▸ EXERCISE GOAL
As written and without pictures, set down the lines from the one that contains "This screenshot has height=378, width=1024." through the end of the data.

▸ DATASET ENTRIES
= = =

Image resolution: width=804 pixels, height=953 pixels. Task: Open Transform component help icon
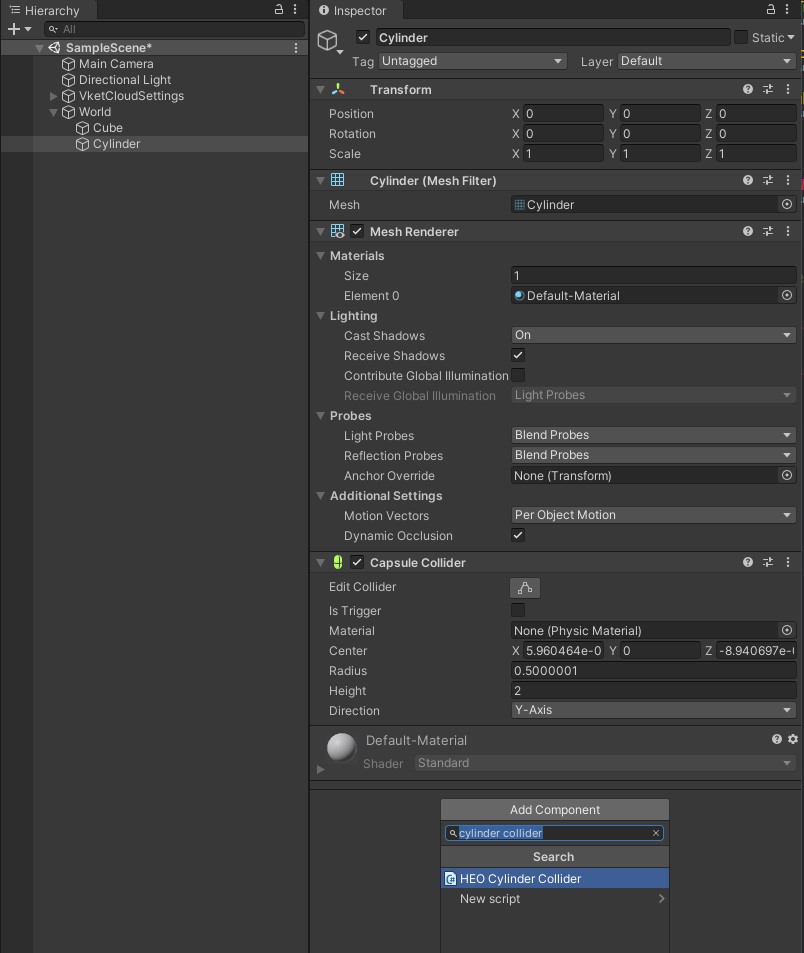pos(748,90)
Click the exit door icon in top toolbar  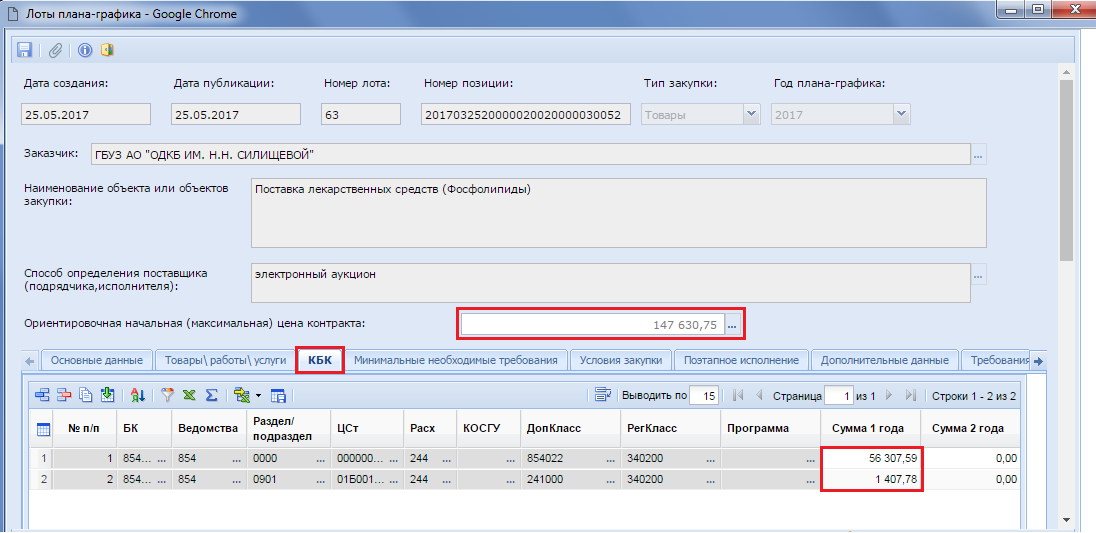[x=107, y=50]
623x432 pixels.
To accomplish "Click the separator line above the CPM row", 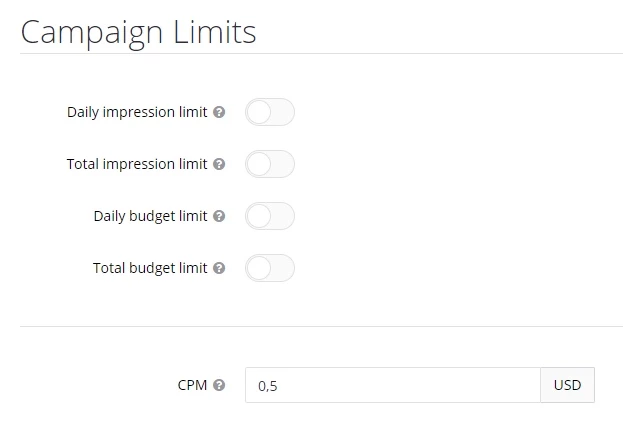I will click(321, 327).
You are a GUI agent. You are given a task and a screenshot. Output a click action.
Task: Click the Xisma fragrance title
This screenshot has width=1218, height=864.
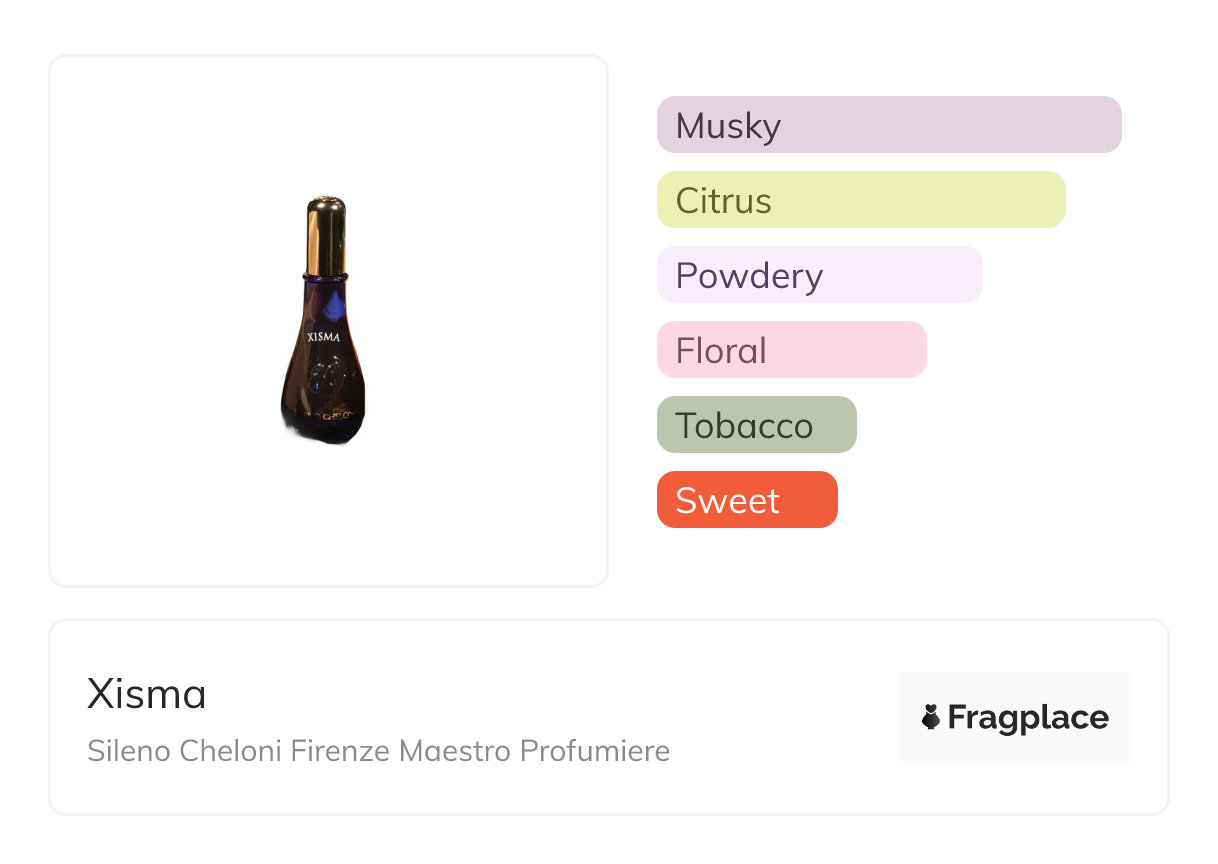pos(146,694)
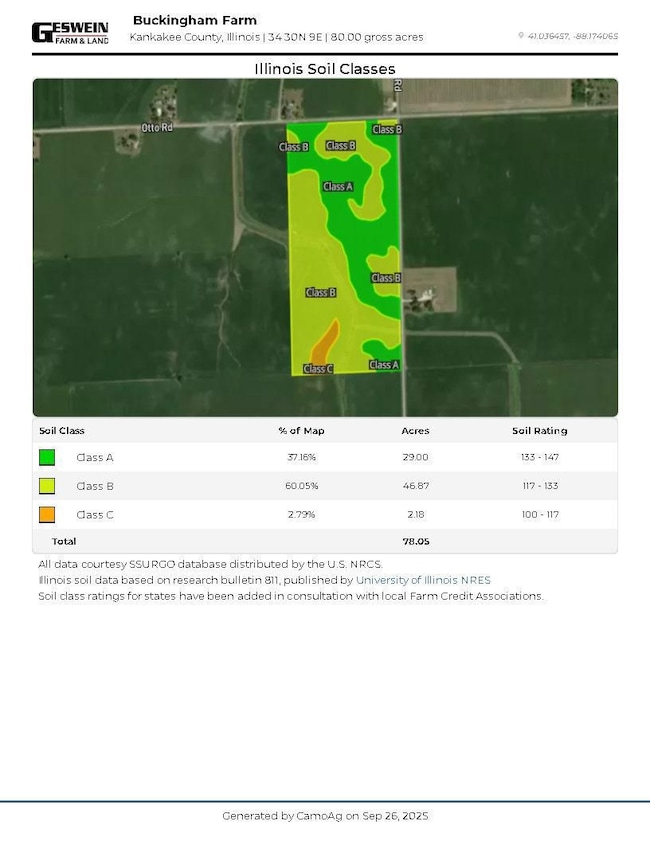Click the total acres value 78.05
This screenshot has width=650, height=841.
tap(415, 541)

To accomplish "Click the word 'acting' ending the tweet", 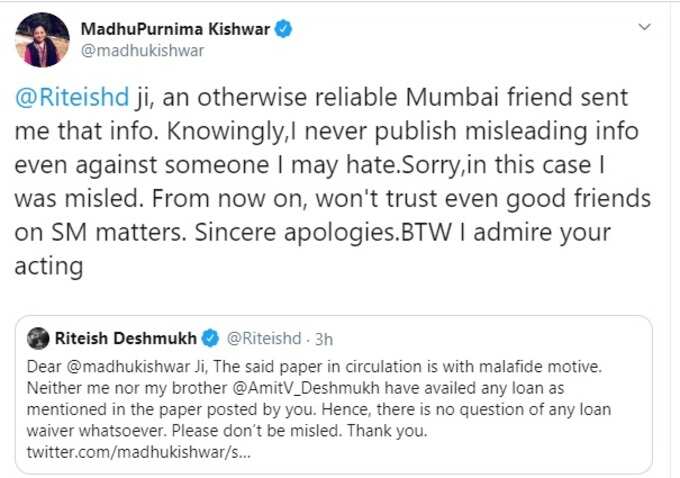I will pos(49,266).
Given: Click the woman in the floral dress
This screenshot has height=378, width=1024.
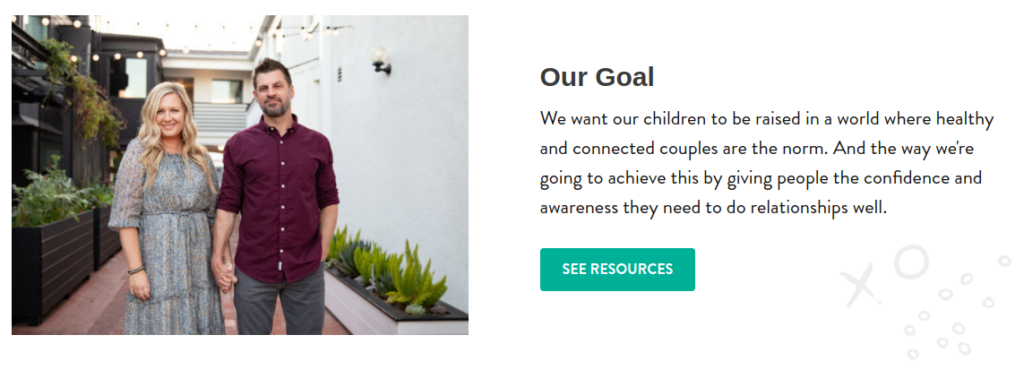Looking at the screenshot, I should (x=167, y=209).
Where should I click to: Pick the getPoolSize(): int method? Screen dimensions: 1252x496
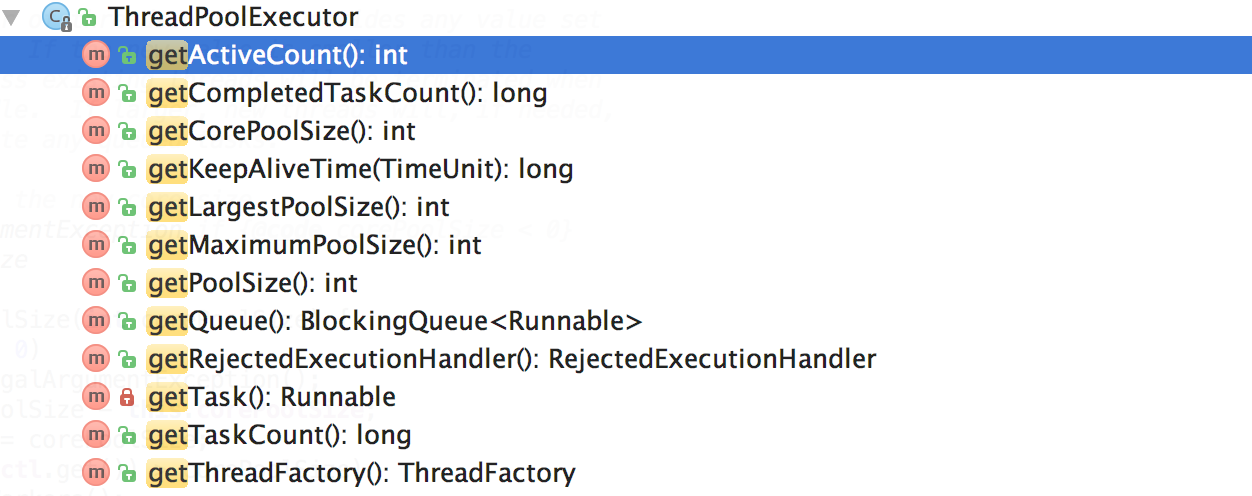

= = =

▸ OUTPUT OF THE EXERCISE
This screenshot has height=378, width=1024.
Looking at the screenshot, I should (x=167, y=209).
Where should I click to: Pick the getPoolSize(): int method? Screen dimensions: 1252x496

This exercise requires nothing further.